Benson and her colleagues have given us the first serious, scholarly, comprehensive (and fascinating) study of compulsive buying, its root causes, accompanying disorders, and treatment approaches.
This is a substantive, impressive, and important book that should be read by every clinician in practice. It is the first work ever to attempt—and largely succeed at—a serious, comprehensive examination of the nature of compulsive or addictive shopping, spending, and buying, problems now astonishingly widespread, usually denied, and nearly always concealed. It is a work that is both flawed and inspired, at once infuriating, stimulating, annoying, and exhilarating. It is somewhat wrong at times; at other times, dead right. Fortunately, it is more often the latter. In the end, this work is a significant and valuable contribution to healing in the new century.
April Benson's I Shop, Therefore I Am: Compulsive Buying & the Search for Self is a comprehensive and timely examination of an understudied but emerging public health problem. Our understanding of compulsive shopping, along with the other impulse control disorders, is rapidly changing, and this book will surely facilitate a reexamination and reconceptualization. Including material on shopping as a drug; gender and self image issues; psychiatric assessment; psychopharmacology; and psychodynamic, couples, and self-help approaches, this book is a tour de force.

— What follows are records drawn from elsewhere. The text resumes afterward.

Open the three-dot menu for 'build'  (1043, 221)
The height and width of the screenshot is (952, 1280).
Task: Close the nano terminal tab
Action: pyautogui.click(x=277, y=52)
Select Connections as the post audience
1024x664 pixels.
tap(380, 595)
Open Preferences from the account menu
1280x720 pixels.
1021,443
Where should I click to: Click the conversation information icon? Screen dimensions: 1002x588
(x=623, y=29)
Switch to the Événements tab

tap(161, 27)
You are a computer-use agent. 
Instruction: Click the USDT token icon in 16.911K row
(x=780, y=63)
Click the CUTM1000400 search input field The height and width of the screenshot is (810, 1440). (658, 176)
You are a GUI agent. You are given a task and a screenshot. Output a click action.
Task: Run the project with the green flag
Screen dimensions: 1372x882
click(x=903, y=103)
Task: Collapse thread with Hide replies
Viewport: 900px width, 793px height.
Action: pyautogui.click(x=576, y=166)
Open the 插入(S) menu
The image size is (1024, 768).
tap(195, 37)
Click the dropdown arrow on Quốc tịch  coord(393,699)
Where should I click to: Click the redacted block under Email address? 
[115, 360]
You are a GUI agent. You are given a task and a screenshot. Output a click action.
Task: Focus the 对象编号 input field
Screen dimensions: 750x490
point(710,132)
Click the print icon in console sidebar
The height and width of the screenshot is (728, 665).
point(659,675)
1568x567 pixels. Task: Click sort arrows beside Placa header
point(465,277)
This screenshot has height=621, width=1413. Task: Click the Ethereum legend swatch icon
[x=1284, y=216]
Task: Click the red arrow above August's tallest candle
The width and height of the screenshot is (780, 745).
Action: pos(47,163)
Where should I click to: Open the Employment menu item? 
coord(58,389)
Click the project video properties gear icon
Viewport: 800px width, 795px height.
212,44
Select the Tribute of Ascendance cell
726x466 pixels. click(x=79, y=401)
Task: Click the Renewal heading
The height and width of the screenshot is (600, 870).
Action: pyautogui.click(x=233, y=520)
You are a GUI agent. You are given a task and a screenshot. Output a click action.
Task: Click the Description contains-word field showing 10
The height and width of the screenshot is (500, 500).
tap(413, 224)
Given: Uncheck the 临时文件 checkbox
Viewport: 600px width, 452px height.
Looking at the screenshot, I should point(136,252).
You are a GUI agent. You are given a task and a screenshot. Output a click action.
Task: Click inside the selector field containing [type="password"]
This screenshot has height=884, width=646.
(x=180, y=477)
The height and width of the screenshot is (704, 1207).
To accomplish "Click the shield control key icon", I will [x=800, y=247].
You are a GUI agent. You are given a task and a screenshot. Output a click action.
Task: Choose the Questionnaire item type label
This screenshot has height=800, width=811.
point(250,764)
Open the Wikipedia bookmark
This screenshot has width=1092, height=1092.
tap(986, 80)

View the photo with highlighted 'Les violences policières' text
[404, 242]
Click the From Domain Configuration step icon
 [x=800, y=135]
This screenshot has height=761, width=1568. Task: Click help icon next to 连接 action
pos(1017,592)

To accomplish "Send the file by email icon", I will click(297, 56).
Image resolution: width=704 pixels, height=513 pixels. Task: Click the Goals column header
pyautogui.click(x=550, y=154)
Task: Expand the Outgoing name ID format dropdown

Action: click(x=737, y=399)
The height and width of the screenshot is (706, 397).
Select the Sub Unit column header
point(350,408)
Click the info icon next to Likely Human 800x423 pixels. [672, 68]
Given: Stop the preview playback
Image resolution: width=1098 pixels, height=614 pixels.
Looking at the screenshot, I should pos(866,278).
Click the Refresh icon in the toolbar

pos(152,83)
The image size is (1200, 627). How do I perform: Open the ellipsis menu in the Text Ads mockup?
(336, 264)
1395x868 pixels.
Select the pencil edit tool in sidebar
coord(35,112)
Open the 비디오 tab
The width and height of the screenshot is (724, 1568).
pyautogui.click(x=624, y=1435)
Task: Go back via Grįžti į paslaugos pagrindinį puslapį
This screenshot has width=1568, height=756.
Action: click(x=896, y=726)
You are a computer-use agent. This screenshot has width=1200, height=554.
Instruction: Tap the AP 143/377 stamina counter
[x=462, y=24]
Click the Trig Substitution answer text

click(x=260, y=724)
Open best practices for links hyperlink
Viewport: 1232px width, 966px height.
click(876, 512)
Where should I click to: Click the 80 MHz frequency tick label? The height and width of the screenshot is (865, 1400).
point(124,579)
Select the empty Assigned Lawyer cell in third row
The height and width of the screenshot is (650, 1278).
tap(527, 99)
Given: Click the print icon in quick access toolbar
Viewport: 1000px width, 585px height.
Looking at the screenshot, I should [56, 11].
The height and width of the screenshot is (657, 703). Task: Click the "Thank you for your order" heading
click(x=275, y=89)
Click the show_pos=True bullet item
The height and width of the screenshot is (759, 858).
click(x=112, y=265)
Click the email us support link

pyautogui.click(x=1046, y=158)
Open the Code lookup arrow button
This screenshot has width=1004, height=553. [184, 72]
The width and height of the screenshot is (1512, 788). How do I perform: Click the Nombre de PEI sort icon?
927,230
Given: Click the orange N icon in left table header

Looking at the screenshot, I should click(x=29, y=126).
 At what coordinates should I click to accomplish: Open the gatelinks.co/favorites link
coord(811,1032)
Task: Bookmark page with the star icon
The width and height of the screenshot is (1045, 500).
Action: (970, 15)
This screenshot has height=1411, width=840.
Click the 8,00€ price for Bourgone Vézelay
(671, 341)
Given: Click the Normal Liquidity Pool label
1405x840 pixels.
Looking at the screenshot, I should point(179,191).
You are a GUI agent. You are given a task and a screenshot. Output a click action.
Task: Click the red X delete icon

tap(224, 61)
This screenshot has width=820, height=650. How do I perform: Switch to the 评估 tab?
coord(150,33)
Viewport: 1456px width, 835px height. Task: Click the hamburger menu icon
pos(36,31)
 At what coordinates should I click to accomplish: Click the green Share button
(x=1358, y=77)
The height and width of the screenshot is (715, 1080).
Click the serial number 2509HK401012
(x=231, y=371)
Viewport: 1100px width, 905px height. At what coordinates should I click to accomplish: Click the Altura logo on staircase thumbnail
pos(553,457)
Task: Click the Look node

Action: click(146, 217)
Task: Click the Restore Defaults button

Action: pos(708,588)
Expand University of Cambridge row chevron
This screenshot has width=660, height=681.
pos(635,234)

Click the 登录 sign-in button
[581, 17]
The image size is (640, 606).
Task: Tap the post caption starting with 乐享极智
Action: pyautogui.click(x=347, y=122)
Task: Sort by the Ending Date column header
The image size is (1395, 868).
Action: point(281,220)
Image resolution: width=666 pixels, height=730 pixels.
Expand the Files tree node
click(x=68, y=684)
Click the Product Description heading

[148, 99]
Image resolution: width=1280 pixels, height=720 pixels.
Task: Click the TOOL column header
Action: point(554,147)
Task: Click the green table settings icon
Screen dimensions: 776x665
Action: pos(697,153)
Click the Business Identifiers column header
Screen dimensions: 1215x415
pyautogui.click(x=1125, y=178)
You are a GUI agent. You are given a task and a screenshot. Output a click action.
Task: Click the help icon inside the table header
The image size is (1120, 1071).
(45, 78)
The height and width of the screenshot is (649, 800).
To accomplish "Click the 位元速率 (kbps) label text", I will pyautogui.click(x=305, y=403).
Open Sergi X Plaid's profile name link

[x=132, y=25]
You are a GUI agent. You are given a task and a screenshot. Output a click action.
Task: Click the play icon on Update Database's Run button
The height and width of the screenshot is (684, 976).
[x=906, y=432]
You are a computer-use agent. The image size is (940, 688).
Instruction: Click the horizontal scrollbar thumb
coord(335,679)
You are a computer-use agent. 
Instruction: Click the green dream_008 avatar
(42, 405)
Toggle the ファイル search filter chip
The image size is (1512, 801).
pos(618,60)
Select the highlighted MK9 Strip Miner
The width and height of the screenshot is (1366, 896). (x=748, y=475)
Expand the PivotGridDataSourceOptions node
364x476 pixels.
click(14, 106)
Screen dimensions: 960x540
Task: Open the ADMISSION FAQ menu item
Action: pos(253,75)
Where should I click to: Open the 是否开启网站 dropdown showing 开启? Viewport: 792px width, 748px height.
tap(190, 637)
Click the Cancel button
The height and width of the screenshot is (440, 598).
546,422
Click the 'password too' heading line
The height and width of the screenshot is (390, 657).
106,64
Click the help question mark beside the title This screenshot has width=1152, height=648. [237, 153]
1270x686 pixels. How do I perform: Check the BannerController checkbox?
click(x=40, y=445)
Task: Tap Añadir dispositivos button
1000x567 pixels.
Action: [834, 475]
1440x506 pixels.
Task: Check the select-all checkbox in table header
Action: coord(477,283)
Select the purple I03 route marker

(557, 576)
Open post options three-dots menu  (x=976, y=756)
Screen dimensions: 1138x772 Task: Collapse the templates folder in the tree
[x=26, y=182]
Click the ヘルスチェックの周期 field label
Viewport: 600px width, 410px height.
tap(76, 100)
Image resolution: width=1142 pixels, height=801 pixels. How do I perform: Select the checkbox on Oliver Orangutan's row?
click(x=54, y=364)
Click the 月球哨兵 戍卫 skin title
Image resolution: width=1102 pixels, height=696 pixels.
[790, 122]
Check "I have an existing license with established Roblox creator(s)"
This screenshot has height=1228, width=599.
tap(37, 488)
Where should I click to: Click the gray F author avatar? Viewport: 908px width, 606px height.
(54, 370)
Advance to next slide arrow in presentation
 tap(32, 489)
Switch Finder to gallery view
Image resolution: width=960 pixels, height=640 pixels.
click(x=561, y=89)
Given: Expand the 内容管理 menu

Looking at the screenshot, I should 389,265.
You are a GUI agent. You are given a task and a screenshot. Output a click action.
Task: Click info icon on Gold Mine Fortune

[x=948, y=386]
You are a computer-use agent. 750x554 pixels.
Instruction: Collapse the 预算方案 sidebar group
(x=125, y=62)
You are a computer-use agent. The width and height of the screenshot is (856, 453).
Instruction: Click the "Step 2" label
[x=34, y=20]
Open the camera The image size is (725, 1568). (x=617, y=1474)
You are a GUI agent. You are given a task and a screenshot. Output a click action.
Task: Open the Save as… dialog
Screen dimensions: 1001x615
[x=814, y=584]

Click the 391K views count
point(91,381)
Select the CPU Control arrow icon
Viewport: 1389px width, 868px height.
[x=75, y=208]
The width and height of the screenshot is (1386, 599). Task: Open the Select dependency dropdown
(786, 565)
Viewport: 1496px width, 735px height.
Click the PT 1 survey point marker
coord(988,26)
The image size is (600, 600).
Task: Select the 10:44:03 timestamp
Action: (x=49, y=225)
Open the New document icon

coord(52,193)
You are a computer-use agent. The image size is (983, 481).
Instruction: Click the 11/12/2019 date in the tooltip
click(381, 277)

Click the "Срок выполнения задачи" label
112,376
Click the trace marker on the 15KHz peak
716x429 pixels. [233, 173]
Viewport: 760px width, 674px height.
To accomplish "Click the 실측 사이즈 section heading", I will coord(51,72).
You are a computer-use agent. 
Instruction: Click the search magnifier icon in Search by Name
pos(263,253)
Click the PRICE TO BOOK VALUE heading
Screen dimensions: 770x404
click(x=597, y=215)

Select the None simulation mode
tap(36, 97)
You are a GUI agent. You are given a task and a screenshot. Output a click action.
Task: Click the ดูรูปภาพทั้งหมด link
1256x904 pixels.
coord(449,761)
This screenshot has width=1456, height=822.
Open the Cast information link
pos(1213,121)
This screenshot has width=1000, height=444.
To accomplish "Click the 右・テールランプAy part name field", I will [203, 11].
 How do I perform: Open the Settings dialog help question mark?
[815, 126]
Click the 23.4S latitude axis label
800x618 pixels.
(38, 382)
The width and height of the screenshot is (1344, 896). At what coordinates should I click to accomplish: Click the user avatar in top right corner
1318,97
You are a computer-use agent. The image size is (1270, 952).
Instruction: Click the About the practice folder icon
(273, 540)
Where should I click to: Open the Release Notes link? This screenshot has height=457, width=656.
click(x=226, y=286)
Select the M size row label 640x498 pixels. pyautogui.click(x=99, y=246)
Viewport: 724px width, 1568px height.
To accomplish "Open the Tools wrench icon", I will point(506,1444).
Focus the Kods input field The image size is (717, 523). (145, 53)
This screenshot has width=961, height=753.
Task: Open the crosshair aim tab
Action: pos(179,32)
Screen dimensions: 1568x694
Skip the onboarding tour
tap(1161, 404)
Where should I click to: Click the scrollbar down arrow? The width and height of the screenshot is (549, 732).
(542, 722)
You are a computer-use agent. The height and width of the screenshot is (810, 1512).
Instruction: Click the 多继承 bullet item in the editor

Shopping, often ridiculed, pathologized as an obsession and a perversion, and associated with frivolous women, has now been given serious, balanced, and substantive treatment. Using current contributions from infant research, motivational systems theory, self psychology, and relational psychoanalytic perspectives, Dr. Benson and her contributors add to the literature on shopping by indicating its self-sustaining and self-enhancing aspects. Richly illustrating all aspects of the shopping experience, this book addresses the multitude of psychological issues that shopping can encompass and attempt to negotiate.